Saved data entries —
*** Begin section ***

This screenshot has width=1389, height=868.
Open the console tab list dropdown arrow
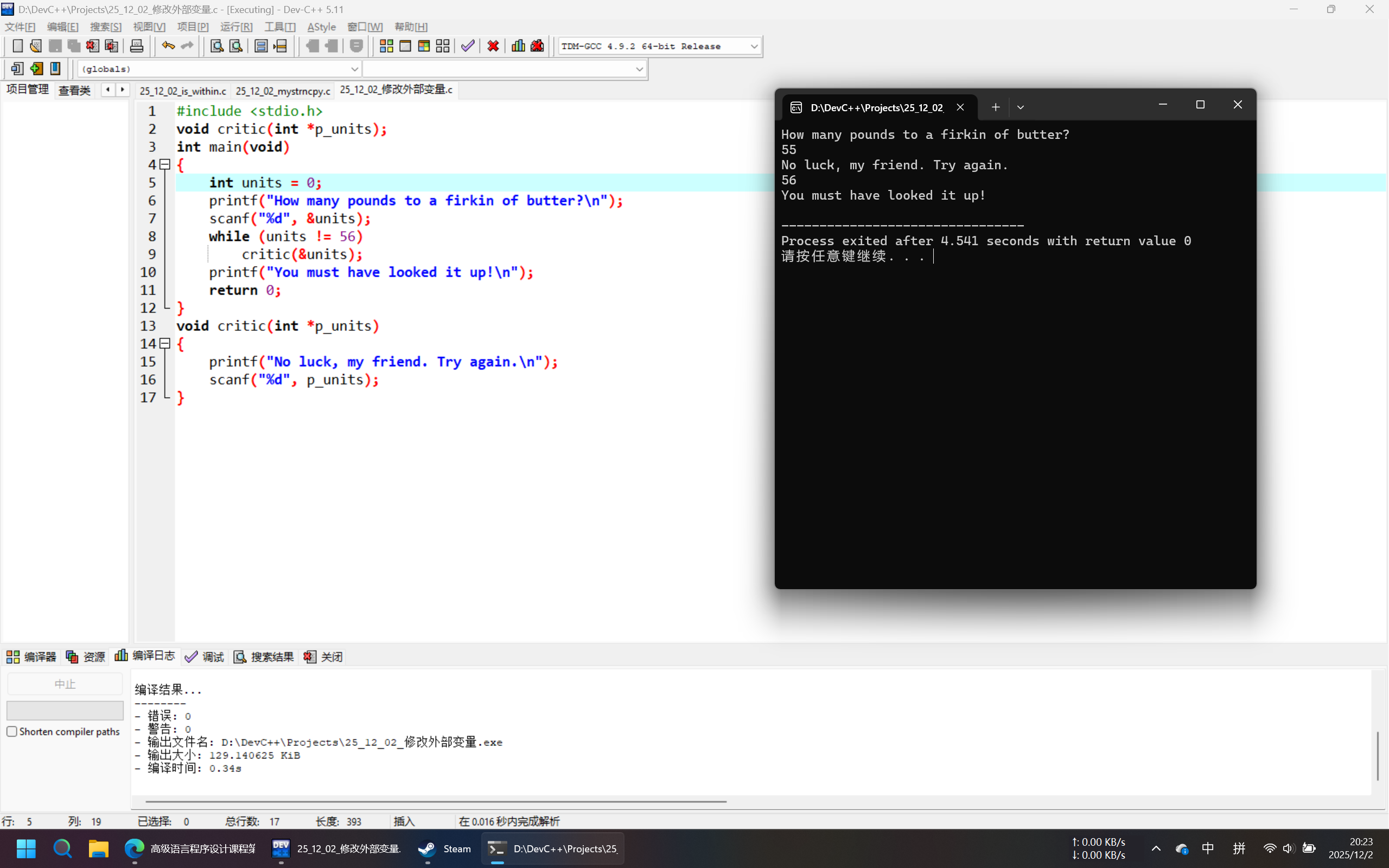(x=1020, y=107)
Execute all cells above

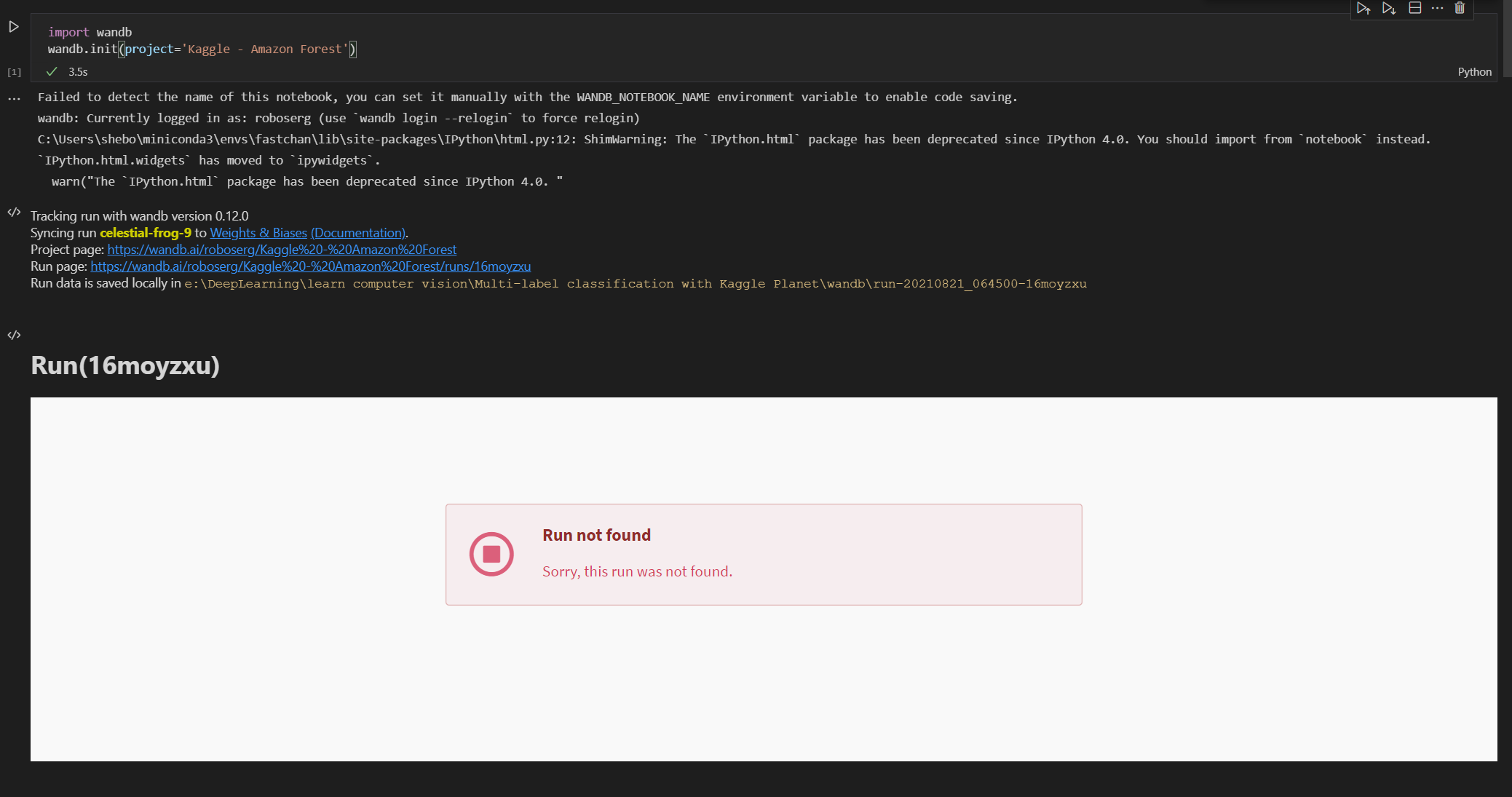point(1364,9)
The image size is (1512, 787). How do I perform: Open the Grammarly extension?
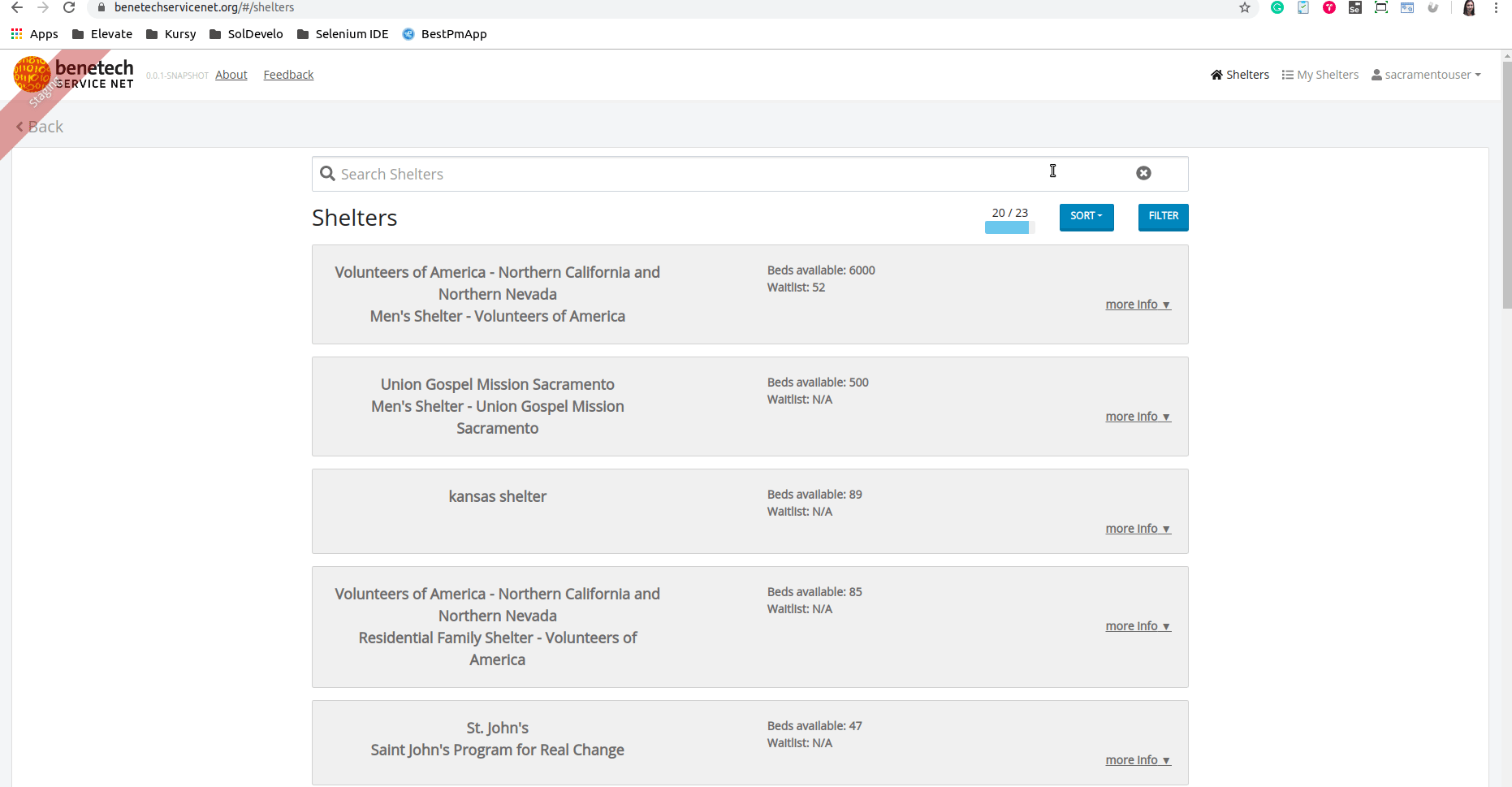[1277, 7]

*** End section ***

TASK TO CARRY OUT — Print each entry above exactly. The pictures should not be printed.

YOUR SOLUTION —
This screenshot has width=1389, height=868.
Open the console tab list dropdown arrow
(x=1020, y=107)
Execute all cells above

point(1364,9)
The image size is (1512, 787). How do I perform: Open the Grammarly extension?
[1277, 7]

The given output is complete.